You don’t know what you don’t know. But once you do know, it’s time to start getting that help you know you need.
Unsure Which People/Resources can Help
Sometimes, we know what we need but we don’t know how to go about asking for help.
For example, not all of us have easy access to resources for the help needed for mental health support. And personally, I don’t even know who to go to for the things I want to heal from.
For some people, that fear of the unknown makes people reluctant to get that needed help.
Nonetheless, Google exists; even if you at least search for a possible solution to try out, you’re still taking that one step forward to healing.
4 Tips to Make Asking for Help Easier
Below are some strategies that I’ve used to make asking for help feel like less of a burden.

Reframing Help as Strength, Not Weakness
The first step to make asking for help easier is to reframe your beliefs about it.

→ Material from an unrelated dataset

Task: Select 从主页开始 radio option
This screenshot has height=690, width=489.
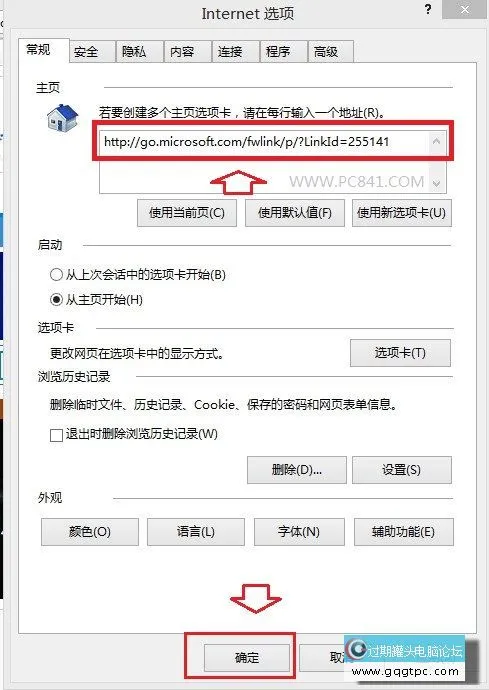Action: coord(56,300)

At first, my perception of asking for help was showing weakness, feeling inferior, and believing I’m not good enough to do it alone.
Now, my perception of help is that it’s:
- Finding the missing piece of the puzzle
- Understanding teamwork
- Building connections with people you can help in return
Shift the mindset that seeking help is a failure. Instead, recognize that it’s a sign of self-awareness and growth.

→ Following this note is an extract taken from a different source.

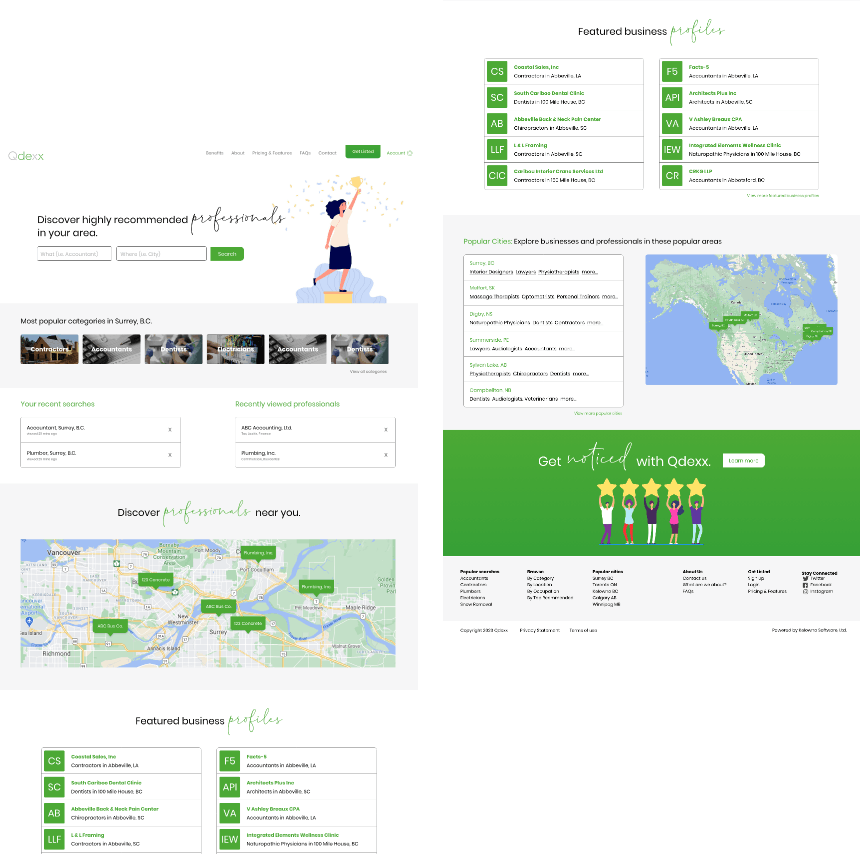Dismiss ABC Accounting from recently viewed
860x854 pixels.
[386, 429]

Starting Small and Practicing
Begin by asking for help with minor things to build confidence before tackling bigger requests.
If asking for mental health support seems too much for you to ask for, try asking for advice for a small pet peeve of yours.
Work your way up until asking for help feels less of a challenge.
Being Specific About What You Need
Once you’ve figured out whatever it is you need help with in a broad sense, make it more specific. Outline –in your head– what the big picture issue is and find out what steps you want to take to gradually overcome this.
The more clear you are about what you need help with, the easier it is to explain it to others.
Choosing the Right Person and Time
Make sure you’re not just opening up to any random person at any random time. Be wise about this.
Someone you know is going through their own mental battles may not be well equipped to help with your problems.
Picking someone approachable, understanding, and knowledgeable, and asking at an appropriate moment can make the process smoother.
Reminding Yourself That People Want to Help
Believe it or not, there are plenty of people in this world who willingly want to help others. Sure, they’re hard to find in a society centered around putting on a show, but they exist.
Those people tend to go out of their way to help others. Make sure not to take advantage of them; they may enjoy helping others but that doesn’t mean you shouldn’t help them in return.
Don’t forget that therapists are a fantastic option to seek help. Despite the several misconceptions people have about seeking a therapist, this would be one of the best things you can do for your mental health.
Asking for Help Doesn’t Have to be Difficult
Even during the darkest times, we struggle to seek help when we need it for unnecessary reasons.
With these mental strategies, asking for help should gradually become easier for you.
And I understand it’ll take time. I still have issues with this, but I know how much farther in life I could be with seeking help.
It takes time, but do what it takes for you to keep moving one step forward.